# Stated exercise 1
According to the article about the 2006 Rose Bowl, why can the magnitude of Vince Young's winning run not be overstated? Answer in one to three sentences.
# Stated exercise 2
Reproduce the passage of the 2006 Rose Bowl article starting with "The memorable words" and going on through "night, made history.".

The memorable words of iconic sports commentator Keith Jackson served as a precursor for what’s arguably the single greatest moment in the Texas Longhorns’ storied history.

Mack Brown’s Longhorns had spent the entire season chasing a dynasty, comparing scores and stats along the way, seeing how they measured up to the mighty USC Trojans. It all led up to that single moment when a national championship — either Texas’ first in 35 years or USC’s third straight — hung in the balance.

And in that moment, Vince Young, the man who everyone in the Rose Bowl and watching around the world knew was the most unstoppable player on the field that Jan. 4 night, made history.

“He’s going for the corner… he’s got it,” Jackson proclaimed as Young sprinted past the sticks, into the corner of the end zone, and on into the face of a raging burnt orange sea.

“I went through all my progressions, so I just took off with it,” Young said.

For a program that still stands as the fourth-winningest in college football history, trailing only Michigan, Ohio State and Alabama, monumental moments are more common than most other places. But the magnitude of that moment, in particular, simply can’t be overstated.

That’s largely because of the dynamic leading up to the 2006 Rose Bowl, how it played out in the end, and furthermore, what followed.

Entering the game, USC hadn’t lost a game in nearly two and a half years, boasting a 34-game win streak behind a talent-rich roster featuring back-to-back Heisman winners in Matt Leinart and Reggie Bush. The Trojans were a legitimate dynasty, and few outside of Austin expected that dynasty to fall in the Rose Bowl.

As evident in the documentary, A Football Life — The 2006 Rose Bowl, those in cardinal and gold remained confident in the final minutes, as USC enjoyed a fresh set of downs and a chance to effectively capture their three-peat. But when the Texas defense forced a 4th and 2 with just 2:13 remaining, trailing 38-33, Young pleaded for just one more opportunity.

“I’m begging y’all, just stop ‘em,” former Longhorns safety Michael Griffin said Young told the defense. “Let me get the ball back in my hands and we got this.”

“We didn’t want him to get the ball,” Leinart added. “We wanted to keep the ball out of his hands.”

With Bush spectating from the sidelines, the Texas defense, of course, answered’s Young’s call, and the rest was history.

“You look over there and you see the Superman on the other side,” Rose Bowl broadcaster Dan Fouts said of Young after the Texas defense held on 4th and 2.

“I remember seeing Vince running on the field and I was like, ‘Oh shit,’” said LenDale White who described refusing watching the outcome unfold from the sidelines with a towel over his head.

It wasn’t just that Texas won, or that Young’s heroic scramble to the corner sealed the deal — it was the reality of what was about to happen as soon as Young led the offense back onto the field setting in that amplified the moment. And when it happened, in a single moment that could have ended entirely differently with a single stop, Young and the Longhorns dethroned a dynasty and reset the championship standard in Austin.

Young bolting for the corner with everything on the line served as the highlight of one of the greatest games in college football history, and it’s the kind of championship moment the program has been striving to relive ever since.

# Excerpted records
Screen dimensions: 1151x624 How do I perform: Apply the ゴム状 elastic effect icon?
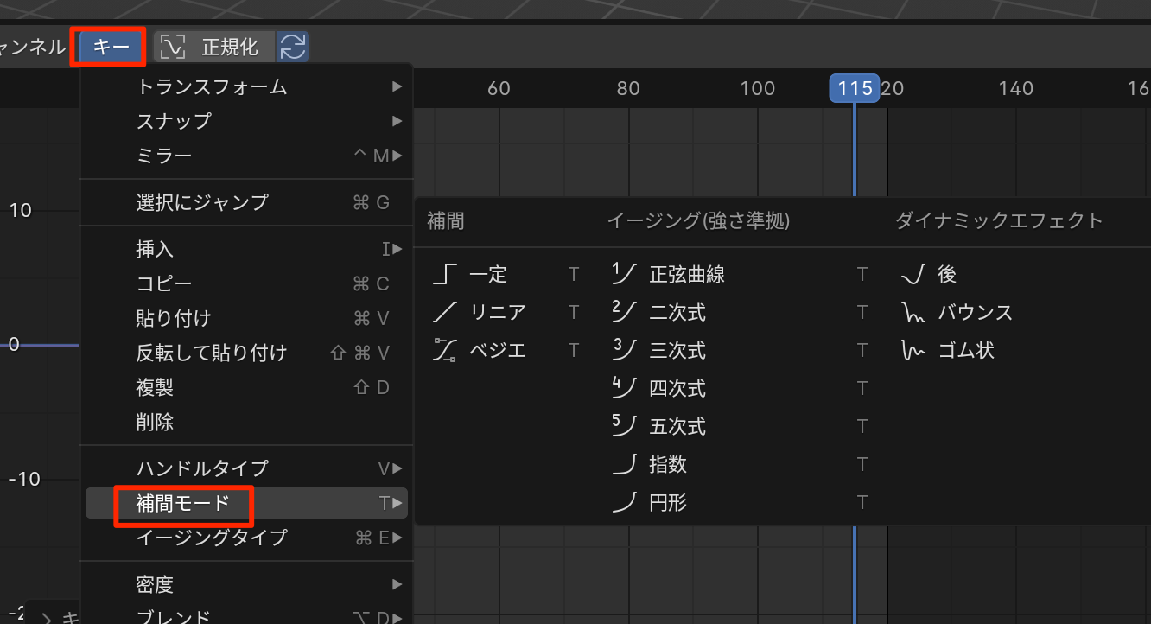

---

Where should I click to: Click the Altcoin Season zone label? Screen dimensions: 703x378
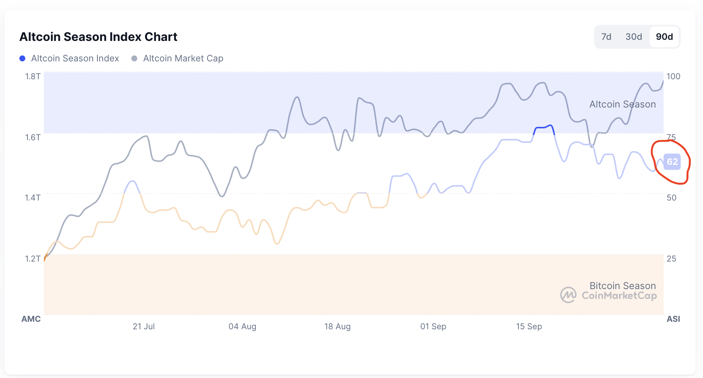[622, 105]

# Written solution 1
The article says it is largely because of the dynamic leading up to the 2006 Rose Bowl, how the game played out in the end, and what followed. Texas faced a USC dynasty on a 34-game win streak, and the Longhorns dethroned it with a single moment that could have ended differently with one stop.

# Written solution 2
The memorable words of iconic sports commentator Keith Jackson served as a precursor for what’s arguably the single greatest moment in the Texas Longhorns’ storied history.

Mack Brown’s Longhorns had spent the entire season chasing a dynasty, comparing scores and stats along the way, seeing how they measured up to the mighty USC Trojans. It all led up to that single moment when a national championship — either Texas’ first in 35 years or USC’s third straight — hung in the balance.

And in that moment, Vince Young, the man who everyone in the Rose Bowl and watching around the world knew was the most unstoppable player on the field that Jan. 4 night, made history.